*Records supplied*.
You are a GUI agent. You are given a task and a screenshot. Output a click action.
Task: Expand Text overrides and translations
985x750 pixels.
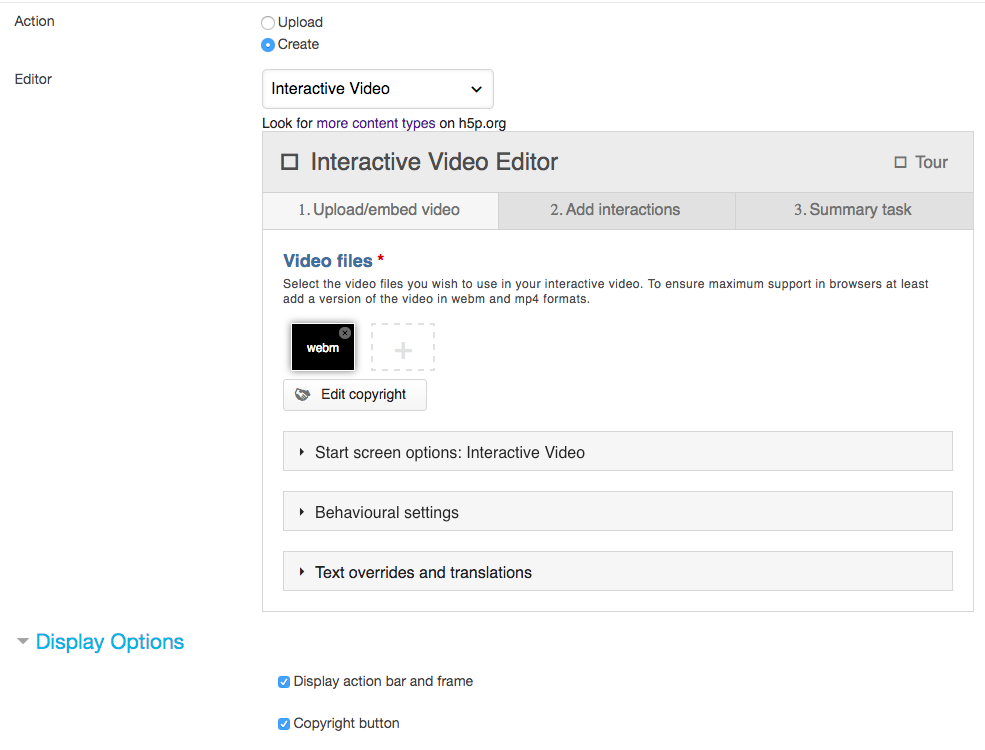click(x=618, y=571)
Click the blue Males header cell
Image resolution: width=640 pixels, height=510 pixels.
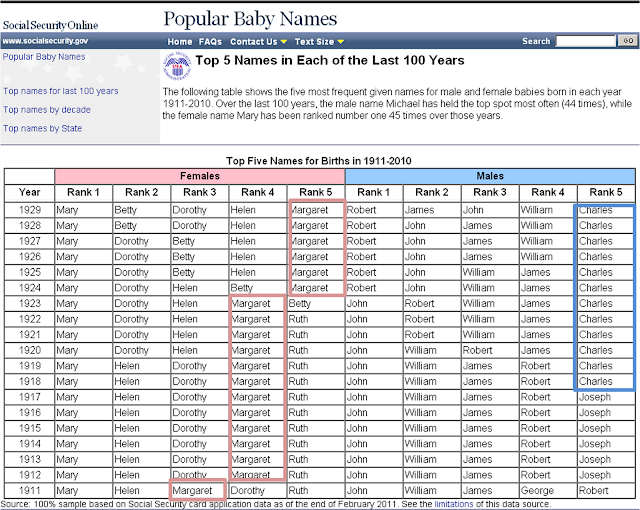click(x=490, y=176)
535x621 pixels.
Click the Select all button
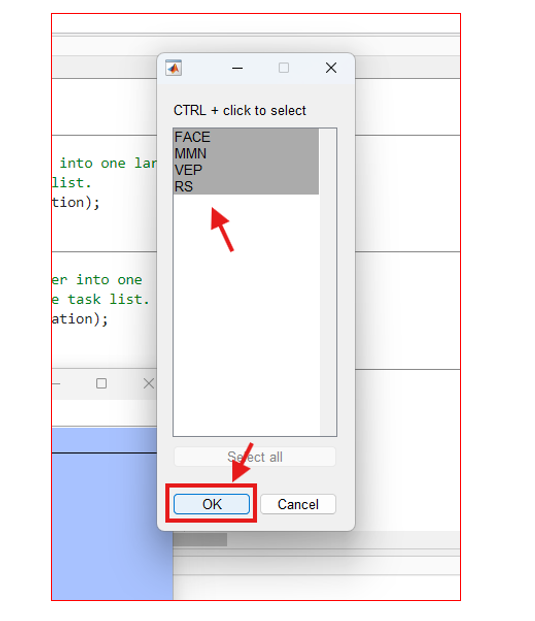255,457
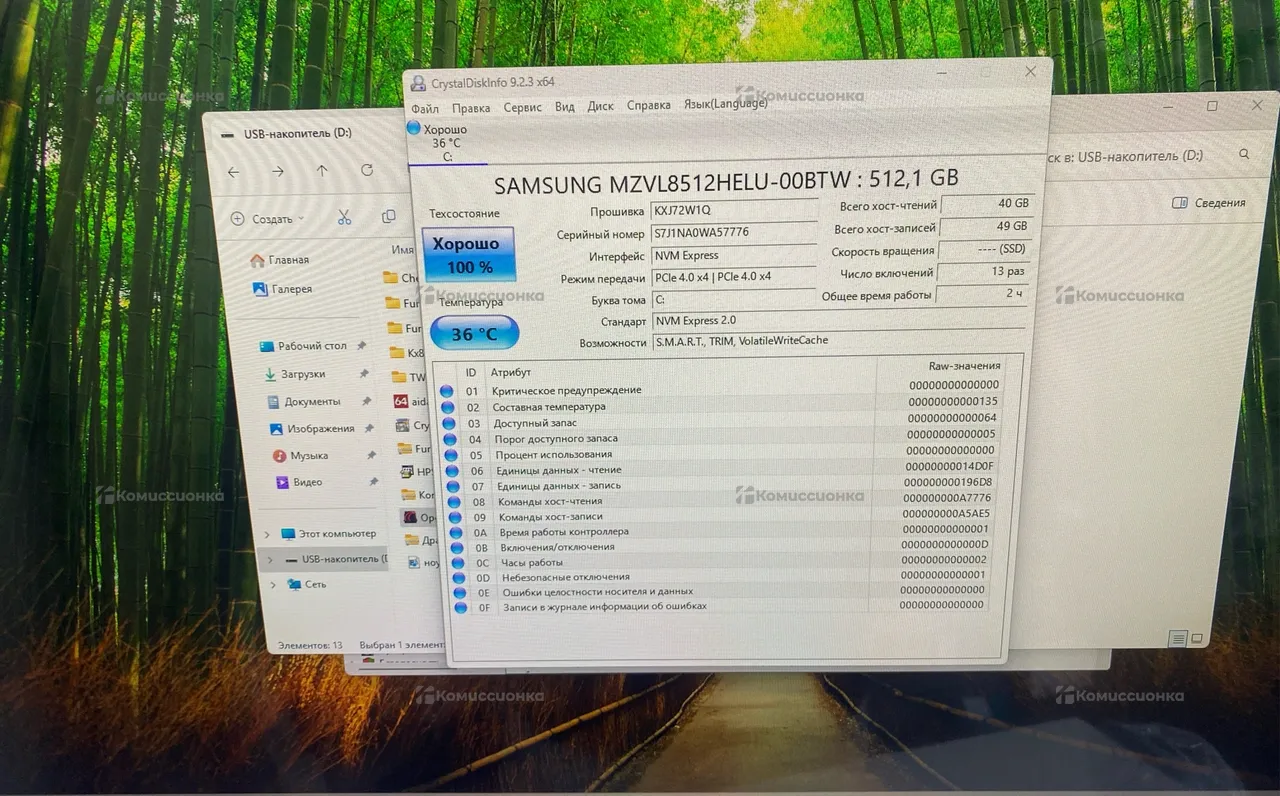The image size is (1280, 796).
Task: Click the Copy icon in Explorer toolbar
Action: pyautogui.click(x=388, y=217)
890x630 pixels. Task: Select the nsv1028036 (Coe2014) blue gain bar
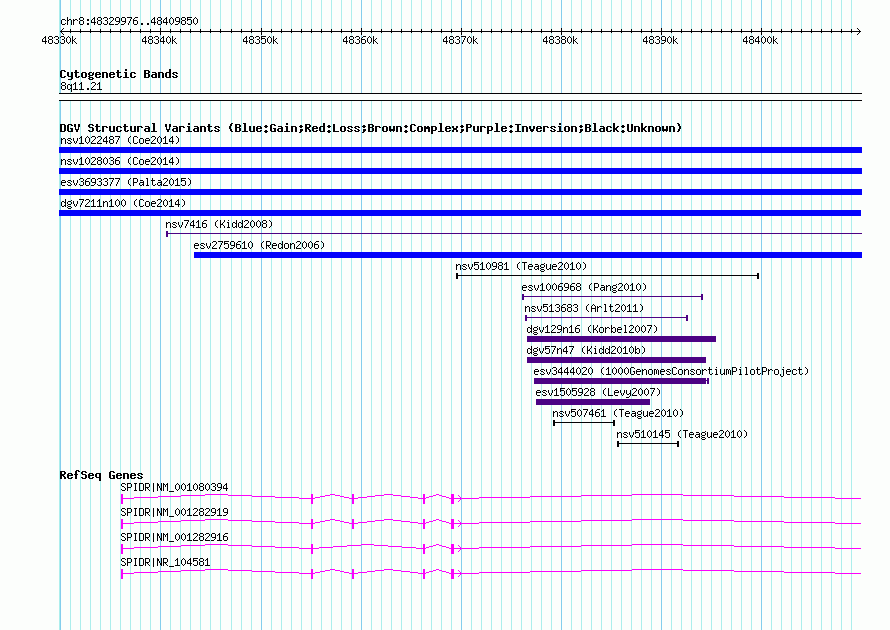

*What needs to be done*.
Copy exactly the lines that begin at the one containing "Image resolution: width=640" and end at the last line of the records, both included, omitting the pictures.

*Exercise result*.
Image resolution: width=640 pixels, height=510 pixels.
click(x=490, y=176)
535x621 pixels.
Click the Select all button
255,457
The image size is (1280, 796).
Task: Click the Copy icon in Explorer toolbar
Action: pyautogui.click(x=388, y=217)
890x630 pixels. Task: Select the nsv1028036 (Coe2014) blue gain bar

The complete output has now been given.